In a 16x16 multiplication the number of partial product rows will be PPnb= n/2 + 1 = 9. Now each set of two successive partial product rows will be grouped to form RB partial product rows resulting ( (PPnb+1)/2) 5 number of RB partial product rows. Along with this, one more control bit row is to be added. So total RB rows to be compressed is ((PPnb+1)/2 +1) = 6. To compress 6 RB rows, three levels of RB adders will be required as shown in Fig. 3.12. In this the inputs to the first level are RB digits with any combination of RB code of Table 1.3. So the suitable adder is RBAA for this level. But in all other levels RBAL adder will be used. So the total delay in compressing these six partial product rows to single row of RB code will be 3074psec or 10.49T<sub>XOR</sub> (summation of one RBAA and two RBAL delay).

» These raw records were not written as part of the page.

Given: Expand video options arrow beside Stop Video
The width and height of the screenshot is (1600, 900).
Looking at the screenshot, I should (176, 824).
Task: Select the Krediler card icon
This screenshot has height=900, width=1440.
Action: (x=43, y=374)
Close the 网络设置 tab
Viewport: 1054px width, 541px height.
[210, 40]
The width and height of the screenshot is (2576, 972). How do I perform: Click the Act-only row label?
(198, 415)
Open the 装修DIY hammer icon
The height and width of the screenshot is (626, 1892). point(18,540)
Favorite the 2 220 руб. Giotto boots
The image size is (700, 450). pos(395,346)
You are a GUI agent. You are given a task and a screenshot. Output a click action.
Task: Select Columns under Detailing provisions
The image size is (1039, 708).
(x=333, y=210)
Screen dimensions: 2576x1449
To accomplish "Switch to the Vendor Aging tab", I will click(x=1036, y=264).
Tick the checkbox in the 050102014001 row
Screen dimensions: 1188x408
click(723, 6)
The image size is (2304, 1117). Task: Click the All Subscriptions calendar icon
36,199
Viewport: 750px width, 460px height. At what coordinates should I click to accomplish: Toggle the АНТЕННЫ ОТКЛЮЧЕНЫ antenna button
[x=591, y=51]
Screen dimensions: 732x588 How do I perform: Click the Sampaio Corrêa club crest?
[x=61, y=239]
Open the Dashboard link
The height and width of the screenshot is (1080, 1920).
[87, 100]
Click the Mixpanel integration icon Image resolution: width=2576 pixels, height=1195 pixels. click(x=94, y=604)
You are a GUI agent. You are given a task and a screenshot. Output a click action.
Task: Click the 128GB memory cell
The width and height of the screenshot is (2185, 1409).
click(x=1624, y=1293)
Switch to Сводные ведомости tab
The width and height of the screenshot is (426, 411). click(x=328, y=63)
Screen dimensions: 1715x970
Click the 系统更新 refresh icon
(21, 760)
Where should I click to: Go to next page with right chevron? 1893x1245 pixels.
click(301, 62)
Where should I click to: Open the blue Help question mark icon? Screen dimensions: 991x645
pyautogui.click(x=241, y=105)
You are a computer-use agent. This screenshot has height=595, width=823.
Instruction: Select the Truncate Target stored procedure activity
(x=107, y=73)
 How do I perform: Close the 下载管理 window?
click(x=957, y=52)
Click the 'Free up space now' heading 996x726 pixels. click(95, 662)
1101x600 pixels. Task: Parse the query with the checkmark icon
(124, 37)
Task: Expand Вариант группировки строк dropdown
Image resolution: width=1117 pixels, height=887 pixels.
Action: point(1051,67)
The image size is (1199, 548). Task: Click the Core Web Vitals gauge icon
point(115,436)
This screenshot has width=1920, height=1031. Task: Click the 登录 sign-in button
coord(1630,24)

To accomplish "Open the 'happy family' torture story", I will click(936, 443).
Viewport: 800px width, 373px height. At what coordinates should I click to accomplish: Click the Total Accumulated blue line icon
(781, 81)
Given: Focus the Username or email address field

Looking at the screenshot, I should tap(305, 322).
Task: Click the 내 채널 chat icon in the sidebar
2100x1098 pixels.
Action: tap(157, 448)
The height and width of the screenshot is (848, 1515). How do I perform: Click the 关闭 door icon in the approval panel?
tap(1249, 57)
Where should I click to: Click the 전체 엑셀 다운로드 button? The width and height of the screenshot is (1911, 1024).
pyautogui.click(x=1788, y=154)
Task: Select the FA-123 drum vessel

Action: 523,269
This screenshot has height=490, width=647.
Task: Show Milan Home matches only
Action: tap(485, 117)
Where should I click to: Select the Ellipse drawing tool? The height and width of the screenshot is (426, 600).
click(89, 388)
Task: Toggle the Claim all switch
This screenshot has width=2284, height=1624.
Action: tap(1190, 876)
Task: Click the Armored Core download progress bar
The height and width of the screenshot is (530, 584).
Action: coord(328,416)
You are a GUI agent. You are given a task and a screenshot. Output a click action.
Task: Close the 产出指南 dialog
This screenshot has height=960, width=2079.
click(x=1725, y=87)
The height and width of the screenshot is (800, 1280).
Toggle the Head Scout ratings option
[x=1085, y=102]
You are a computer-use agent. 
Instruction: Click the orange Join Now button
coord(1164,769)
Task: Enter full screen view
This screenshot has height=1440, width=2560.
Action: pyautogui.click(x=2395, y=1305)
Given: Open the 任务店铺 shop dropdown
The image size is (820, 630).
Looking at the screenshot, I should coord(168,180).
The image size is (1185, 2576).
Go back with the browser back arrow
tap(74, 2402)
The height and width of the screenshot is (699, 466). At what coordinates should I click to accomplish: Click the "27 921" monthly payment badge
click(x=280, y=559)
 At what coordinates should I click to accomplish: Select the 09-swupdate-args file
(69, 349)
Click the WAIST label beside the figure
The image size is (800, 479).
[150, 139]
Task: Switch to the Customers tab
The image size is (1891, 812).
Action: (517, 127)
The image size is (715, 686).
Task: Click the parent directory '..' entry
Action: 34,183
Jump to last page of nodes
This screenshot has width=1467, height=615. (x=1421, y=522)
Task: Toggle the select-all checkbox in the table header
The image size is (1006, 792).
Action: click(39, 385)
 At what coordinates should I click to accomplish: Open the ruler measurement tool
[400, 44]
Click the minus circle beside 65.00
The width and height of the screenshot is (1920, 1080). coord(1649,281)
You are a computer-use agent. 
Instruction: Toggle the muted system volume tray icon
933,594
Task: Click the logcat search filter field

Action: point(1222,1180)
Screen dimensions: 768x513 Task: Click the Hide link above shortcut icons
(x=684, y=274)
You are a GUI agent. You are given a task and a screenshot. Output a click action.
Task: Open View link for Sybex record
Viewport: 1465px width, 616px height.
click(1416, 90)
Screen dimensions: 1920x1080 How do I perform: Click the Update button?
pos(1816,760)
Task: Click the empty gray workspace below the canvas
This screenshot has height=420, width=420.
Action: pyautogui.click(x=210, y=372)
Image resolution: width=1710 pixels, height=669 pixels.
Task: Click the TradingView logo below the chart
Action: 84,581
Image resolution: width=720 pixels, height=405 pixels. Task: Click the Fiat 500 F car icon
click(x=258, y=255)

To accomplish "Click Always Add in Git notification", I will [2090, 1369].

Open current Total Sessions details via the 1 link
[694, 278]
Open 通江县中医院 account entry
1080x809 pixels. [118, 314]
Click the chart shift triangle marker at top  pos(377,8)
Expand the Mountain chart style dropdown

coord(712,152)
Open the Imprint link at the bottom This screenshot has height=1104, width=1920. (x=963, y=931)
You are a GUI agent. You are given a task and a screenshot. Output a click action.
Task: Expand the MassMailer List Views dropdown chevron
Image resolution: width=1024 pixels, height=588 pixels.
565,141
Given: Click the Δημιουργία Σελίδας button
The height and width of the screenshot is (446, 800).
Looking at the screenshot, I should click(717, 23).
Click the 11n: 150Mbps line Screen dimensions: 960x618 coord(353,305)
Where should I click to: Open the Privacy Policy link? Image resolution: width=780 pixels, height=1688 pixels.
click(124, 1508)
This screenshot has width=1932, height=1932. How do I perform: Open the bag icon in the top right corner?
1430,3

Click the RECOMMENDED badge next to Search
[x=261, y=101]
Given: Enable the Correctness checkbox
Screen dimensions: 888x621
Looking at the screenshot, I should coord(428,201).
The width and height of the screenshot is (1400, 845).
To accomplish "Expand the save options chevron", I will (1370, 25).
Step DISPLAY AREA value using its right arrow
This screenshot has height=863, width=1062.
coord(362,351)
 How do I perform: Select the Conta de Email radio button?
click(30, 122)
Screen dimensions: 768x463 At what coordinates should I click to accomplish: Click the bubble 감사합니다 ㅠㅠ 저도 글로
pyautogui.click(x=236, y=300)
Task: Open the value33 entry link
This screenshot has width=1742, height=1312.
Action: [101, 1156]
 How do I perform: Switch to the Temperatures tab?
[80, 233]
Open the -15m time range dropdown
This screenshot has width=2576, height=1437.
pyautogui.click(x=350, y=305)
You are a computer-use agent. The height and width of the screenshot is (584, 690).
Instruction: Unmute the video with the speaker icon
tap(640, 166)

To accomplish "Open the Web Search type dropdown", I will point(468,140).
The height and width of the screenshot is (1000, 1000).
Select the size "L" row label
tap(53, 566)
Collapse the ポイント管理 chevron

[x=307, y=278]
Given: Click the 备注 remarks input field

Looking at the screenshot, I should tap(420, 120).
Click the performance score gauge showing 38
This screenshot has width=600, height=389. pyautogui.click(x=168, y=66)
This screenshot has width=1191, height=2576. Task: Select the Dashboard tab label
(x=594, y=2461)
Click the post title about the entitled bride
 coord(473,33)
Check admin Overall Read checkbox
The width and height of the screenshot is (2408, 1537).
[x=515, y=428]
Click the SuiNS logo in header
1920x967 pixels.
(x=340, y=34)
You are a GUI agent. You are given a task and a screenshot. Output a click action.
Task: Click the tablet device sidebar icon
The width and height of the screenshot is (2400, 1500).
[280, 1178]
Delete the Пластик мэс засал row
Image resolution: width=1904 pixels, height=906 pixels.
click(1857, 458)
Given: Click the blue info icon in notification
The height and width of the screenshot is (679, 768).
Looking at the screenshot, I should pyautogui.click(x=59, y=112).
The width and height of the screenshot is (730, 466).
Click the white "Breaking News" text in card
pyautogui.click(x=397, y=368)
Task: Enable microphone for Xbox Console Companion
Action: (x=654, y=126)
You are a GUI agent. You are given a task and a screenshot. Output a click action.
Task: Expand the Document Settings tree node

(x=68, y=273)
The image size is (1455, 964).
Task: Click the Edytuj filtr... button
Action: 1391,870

Similarly the delay analysis of partial product accumulation stage using RB adder for different sizes is done and summarized in Table 3.7.



Fig. 3.12 Partial product accumulation of RB partial product rows generated from NB partial product rows in a 16x16 multiplication using RB adder.

Table 3.7 Summary of worst-case delay for partial product accumulation using RB adders in Wallace tree

| Number of NB        | Number of    | Delay in terms of XOR gate |
|---------------------|--------------|----------------------------|
| partial products in | levels of RB |                            |
| a single column     | adder        |                            |
| ≤2                  | 1            | 3.70                       |
| ≤6                  | 2            | (3.70+3.39) = 7.09         |
| ≤14                 | 3            | (3.70+2*3.39) = 10.49      |
| ≤30                 | 4            | (3.70+3*3.39) = 13.87      |
| ≤62                 | 5            | (3.70+4*3.39) = 17.26      |

### **3.6** Delay comparisons of different accumulation methods

We have summarized the worst-case delay involved in partial product accumulation for frequently used operand sizes in multiplication using different architectures in Table 3.2, 3.3, 3.5, and 3.7. Now for comparison the normalized delay vs operand size is plotted using MATLAB in Fig. 3.13(a) and 3.13(b). In all the cases we expect that radix-4 Booth encoding will be used for generation of partial products. So for n x n multiplication the number of partial product rows will be (n/2 + 1). The plot in Fig. 3.13 (a) shows that for 8x8 multiplication the delay optimized array multiplier will have the least delay. This architecture

implementation is also simplest because of regular structure indicating best choice for 8x8 multiplier. This array accumulation method will have higher delay path for all other operand sizes but can be used for moderate speed application requiring regular layout and simpler interconnection. For 16x16 multiplication Wallace tree method of accumulation using 3:2 compressor is giving the best delay performance. For 32-bit operand size use of 3:2 and 4:2 compressors in Wallace tree are giving same delay performance. The delay performance of accumulation stage using 4:2 compressors in Wallace tree for 54 and 64 operand size is the best. It is observed that the delay of Wallace tree using RB adder is more. But this RB accumulation tree gives the result in one row in RB form. We will see in the next chapter that the conversion from RB to NB will have less delay in comparison to addition of sum and carry row using fast adders. So even if the accumulation delay is relatively more, it will give better overall delay performance.



(a)

Fig. 3.13 Normalized delay comparison of different accumulation methods (a) Delay of conventional array (ArrayC), delay optimized array (ArrayDO), Wallace tree using 3:2 compressor (Wallace32), Wallace tree using 4:2 compressor (Wallace42) and Wallace tree using RB adder (WallaceRB) Vs multiplier operand size



(b)

Fig. 3.13 Normalized delay comparison of different accumulation methods (b) Delay of Wallace32, Wallace42 and WallaceRB with multiplier operand size for better resolution.